*** Document excerpt ***

You might also want to take a look at: http://fgiesen.wordpress.com/2013/03/05/mopping-up/ the whole series is interesting, but that section has a significant CPU optimization trick for constant buffers.

Thanks for the answer Adam, As for the first question, this is hard to say, in the worst case the functions are called round 2000-4000 times per frame. I actually thought about multi threading, but dropped the idea since I'm heavily bound to the available interface and there is currently no time to do bigger changes there. But maybe in the future this could be an option. Thanks for the interesting link though, I'll check this.

The reason I asked for the number of calls was more for the ratios between the different call types, than for absolute values. You can easily get those numbers by adding some global variables which you increment on each call, and reset once per frame. Examine the values just before the reset to get your results.

I tend to find that when optimizing the best case to look at first is the slowest one. Usually if you make that faster everything else will improve too, and it'll be more obvious where algorithms don't scale to larger numbers of inputs. You also want something that's easily repeatable so you can measure performance before and after optimization and see how well it actually worked.

***

Tasks to perform:
A) In the optimization discussion, why does one poster recommend looking at the slowest case first? Answer in one to three sentences.
B) Extend the optimization discussion with one more paragraph that picks up after its final sentence.

*** Extracted records ***

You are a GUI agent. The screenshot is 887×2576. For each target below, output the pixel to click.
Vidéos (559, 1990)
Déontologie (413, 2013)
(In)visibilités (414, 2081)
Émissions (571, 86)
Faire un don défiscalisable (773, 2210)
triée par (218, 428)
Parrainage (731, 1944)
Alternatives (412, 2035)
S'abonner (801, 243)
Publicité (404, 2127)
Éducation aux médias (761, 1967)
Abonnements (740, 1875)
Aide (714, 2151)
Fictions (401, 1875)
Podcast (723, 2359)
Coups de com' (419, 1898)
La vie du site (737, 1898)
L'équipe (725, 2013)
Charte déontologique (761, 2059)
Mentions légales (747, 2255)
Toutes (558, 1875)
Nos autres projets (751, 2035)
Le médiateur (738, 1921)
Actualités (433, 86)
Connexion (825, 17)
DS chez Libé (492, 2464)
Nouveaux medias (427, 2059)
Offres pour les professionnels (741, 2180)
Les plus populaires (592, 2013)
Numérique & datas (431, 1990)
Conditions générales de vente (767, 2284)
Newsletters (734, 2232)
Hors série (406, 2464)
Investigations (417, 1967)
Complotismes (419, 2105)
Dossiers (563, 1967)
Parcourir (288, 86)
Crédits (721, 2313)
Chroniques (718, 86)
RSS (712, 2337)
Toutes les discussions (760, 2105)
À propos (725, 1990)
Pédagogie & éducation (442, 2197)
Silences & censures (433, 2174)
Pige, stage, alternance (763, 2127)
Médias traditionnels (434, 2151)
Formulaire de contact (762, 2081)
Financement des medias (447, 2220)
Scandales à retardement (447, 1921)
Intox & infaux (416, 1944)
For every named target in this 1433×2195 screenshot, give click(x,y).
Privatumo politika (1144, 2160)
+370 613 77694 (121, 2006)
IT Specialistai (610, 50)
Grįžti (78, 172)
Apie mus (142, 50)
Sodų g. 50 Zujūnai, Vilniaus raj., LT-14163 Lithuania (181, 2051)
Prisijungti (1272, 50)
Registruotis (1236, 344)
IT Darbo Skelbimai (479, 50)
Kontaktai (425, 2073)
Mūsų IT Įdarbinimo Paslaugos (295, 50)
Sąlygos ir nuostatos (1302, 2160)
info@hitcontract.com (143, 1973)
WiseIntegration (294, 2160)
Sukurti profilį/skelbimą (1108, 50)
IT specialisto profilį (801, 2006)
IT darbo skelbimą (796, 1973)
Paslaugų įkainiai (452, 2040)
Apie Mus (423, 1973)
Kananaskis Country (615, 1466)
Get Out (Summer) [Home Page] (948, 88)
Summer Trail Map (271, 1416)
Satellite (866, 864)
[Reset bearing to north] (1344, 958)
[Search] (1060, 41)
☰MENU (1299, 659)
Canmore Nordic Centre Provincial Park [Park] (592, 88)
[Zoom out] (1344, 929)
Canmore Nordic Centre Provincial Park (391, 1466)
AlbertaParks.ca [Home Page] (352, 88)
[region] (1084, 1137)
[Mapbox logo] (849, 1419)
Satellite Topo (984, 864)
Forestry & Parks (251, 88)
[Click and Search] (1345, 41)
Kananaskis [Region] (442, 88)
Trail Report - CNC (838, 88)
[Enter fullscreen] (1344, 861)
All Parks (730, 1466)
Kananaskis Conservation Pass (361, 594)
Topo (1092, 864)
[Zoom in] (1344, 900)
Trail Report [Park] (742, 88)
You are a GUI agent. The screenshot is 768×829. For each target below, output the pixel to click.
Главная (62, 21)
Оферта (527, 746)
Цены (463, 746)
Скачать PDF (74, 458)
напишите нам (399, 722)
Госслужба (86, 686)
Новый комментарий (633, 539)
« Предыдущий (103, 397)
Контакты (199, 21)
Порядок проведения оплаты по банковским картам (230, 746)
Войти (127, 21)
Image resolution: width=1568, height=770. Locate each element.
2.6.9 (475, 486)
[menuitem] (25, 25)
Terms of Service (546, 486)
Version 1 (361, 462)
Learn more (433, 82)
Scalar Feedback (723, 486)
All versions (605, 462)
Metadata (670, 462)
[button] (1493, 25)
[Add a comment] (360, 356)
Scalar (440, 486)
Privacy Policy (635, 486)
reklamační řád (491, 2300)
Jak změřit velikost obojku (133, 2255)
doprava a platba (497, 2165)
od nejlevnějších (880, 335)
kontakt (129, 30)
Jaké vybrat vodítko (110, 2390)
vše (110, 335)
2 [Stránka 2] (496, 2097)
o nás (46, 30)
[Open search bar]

***

Answers to this exercise:
A) Making the slowest case faster usually makes everything else faster too. It also shows more clearly where algorithms don't scale to larger numbers of inputs.

B)
It can also sometimes be useful to look at a simple case to check that you aren't doing lots of unnecessary work (e.g. running through a big list of items, checking to see if each one is active, when none of them are).

Also don't forget to compare optimized builds, with the debug runtimes disabled. Profiling debug code is generally not much use, because it's not representative of what users will see.

Your CPU profiling results may be misleading you here; one cause of D3D11 being mysteriously slow can actually come from parameters passed to your CreateDeviceAndSwapChain call.

Double-check your swap chain description that you pass to this, making sure that the width and height parameters you use are actually the size of the client rectangle for the window you're using. If these are different, then DXGI will need to do a stretch operation during present (rather than just exchanging buffers) which can slow you down considerably. This can also happen if you're changing display modes at any time - if the new dimensions you specify in your ResizeTarget call are different to those in your ResizeBuffers call, you'll get the same behaviour.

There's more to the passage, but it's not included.